Let's say I have the following example DataFrame
from pandas import Series, DataFrame
df = DataFrame({'A':['1', '<2', '3']})
I would like to convert the column A from string to integer. In the case of '<2', I'd like to simply take off '<' sign and put 1 (the closest integer less than 2) in the second row. What's the most efficient way to do that? This is just a example. The actual data that I'm working on has hundreds of thousands of rows.
Thanks for your help in advance.
You could use Series.apply:
import pandas as pd
df = pd.DataFrame({'A':['1', '<2', '3']})
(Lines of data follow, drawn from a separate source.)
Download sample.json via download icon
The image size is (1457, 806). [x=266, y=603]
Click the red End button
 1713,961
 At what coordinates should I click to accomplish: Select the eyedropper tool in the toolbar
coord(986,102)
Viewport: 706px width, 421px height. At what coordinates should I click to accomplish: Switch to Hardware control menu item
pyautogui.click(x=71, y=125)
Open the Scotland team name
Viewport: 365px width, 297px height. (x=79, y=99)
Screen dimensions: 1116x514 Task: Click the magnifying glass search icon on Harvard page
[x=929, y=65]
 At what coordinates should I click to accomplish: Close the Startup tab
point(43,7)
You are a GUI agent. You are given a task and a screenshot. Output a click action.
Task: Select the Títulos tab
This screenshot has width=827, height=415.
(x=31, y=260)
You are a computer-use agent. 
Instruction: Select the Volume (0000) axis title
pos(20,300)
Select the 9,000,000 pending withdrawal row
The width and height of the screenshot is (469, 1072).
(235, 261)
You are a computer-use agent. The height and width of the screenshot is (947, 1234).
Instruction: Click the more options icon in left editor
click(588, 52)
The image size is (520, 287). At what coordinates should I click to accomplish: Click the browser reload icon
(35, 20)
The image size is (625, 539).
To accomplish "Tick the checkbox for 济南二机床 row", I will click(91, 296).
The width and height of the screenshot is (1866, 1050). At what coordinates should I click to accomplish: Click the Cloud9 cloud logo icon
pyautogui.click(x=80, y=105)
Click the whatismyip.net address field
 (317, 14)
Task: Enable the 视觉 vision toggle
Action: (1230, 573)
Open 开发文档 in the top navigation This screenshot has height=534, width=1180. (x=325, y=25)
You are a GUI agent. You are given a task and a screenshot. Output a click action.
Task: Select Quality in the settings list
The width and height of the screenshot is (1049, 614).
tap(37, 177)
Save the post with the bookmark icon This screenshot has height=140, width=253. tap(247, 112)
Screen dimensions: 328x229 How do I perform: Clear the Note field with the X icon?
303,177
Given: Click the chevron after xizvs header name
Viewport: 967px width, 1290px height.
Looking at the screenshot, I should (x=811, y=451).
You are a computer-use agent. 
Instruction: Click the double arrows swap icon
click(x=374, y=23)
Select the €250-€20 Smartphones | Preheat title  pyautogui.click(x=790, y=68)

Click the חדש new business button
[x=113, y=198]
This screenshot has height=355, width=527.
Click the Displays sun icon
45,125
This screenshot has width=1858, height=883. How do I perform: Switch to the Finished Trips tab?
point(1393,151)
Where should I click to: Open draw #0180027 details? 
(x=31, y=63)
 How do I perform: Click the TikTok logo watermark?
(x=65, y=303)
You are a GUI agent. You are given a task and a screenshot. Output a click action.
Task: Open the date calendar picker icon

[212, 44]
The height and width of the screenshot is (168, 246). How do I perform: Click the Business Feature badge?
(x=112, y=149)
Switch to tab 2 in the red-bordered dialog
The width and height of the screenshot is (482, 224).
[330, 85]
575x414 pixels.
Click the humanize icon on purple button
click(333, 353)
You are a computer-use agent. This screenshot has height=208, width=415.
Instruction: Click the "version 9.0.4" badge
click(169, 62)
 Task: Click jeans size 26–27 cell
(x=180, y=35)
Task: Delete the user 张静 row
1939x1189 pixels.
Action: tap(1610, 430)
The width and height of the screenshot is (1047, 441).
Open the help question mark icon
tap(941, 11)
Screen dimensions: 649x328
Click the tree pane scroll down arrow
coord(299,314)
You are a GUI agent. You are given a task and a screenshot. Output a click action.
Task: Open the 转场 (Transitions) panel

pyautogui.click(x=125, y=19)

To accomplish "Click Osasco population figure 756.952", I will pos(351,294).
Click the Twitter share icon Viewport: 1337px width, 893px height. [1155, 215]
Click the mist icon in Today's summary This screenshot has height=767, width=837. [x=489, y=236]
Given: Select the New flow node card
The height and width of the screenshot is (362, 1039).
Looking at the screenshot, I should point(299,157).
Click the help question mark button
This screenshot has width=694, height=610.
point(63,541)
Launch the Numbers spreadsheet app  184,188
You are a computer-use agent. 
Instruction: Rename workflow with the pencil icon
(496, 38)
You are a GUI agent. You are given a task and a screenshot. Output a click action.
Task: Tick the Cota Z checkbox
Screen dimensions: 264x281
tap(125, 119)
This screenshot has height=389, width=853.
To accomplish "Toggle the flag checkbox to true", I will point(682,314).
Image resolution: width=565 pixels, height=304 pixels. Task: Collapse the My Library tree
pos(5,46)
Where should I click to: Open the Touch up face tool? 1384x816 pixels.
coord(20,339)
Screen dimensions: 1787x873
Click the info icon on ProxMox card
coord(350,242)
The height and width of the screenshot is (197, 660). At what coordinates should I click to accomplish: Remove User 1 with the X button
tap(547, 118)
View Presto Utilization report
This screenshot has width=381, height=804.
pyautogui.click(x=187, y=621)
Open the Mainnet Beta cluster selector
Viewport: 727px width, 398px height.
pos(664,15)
df['A'] = df['A'].apply(lambda x: int(x[1:])-1 if x.startswith('<') else int(x))
print(df.dtypes)
# A int64
# dtype: object
yields
print(df)
A
0 1
1 1
2 3
[3 rows x 1 columns]
You can use applymap on the DataFrame and remove the "<" character if it appears in the string:
df.applymap(lambda x: x.replace('<',''))
Here is the output:
A
0 1
1 2
2 3
Here are two other ways of doing this which may be helpful on the go-forward!
from pandas import Series, DataFrame
df = DataFrame({'A':['1', '<2', '3']})
Outputs
df.A.str.strip('<').astype(int)
Out[1]:
0 1
1 2
2 3
And this way would be helpful if you were trying to remove a character in the middle of your number (e.g. if you had a comma or something).
df = DataFrame({'A':['1', '1,002', '3']})
df.A.str.replace(',', '').astype(int)
Outputs
Out[11]:
0 1
1 1002
2 3
Name: A, dtype: int64
>>> import re
>>> df.applymap(lambda x: int(re.sub(r'[^0-9.]', '', x)))
A
0 1
1 2
2 3